> WORK ITEM
Look through the listing and report every line that has "dimensions" in it.
PROVIDED RECORDS Block Start
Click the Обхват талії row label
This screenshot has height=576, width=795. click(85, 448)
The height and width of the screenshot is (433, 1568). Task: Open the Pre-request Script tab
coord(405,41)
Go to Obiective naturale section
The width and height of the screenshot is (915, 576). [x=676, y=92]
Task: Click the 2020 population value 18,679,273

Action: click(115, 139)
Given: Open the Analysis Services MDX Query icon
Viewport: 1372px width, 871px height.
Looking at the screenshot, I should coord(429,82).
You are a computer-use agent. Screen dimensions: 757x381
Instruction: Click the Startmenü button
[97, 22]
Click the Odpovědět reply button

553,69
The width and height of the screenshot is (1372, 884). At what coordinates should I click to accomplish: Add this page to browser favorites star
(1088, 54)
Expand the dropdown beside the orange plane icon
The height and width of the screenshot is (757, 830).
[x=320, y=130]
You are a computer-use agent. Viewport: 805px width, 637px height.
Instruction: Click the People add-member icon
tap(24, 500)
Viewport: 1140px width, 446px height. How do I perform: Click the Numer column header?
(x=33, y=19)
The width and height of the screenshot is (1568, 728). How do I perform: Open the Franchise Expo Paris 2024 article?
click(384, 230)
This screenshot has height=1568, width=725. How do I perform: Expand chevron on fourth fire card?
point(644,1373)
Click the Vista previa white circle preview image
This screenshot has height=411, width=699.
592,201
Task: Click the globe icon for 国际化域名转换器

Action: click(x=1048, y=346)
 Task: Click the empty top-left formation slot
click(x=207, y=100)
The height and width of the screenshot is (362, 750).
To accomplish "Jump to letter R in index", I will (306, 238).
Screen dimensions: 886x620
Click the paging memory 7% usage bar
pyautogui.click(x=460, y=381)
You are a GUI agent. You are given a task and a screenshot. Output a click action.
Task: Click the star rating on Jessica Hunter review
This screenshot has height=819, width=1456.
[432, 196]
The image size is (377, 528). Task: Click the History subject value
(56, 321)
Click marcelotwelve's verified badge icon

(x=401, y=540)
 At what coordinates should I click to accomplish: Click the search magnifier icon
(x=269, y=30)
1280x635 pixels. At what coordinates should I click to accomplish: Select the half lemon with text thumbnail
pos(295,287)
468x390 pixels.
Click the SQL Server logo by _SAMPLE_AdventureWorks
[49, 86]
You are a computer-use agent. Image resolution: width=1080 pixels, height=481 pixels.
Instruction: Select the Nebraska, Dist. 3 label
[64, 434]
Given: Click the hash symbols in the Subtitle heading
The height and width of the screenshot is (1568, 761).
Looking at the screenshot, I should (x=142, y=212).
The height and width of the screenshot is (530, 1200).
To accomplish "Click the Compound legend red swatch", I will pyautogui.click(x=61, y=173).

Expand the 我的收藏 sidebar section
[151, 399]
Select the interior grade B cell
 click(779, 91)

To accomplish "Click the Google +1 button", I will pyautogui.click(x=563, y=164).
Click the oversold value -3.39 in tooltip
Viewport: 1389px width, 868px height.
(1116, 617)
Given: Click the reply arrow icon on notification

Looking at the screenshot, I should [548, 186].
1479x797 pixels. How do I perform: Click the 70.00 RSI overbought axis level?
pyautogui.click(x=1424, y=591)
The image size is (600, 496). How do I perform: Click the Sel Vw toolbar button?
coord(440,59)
PROVIDED RECORDS Block End
> SOLUTION TO THIS EXERCISE
You are a computer-use agent. Screen dimensions: 757x381
Screen dimensions: 886x620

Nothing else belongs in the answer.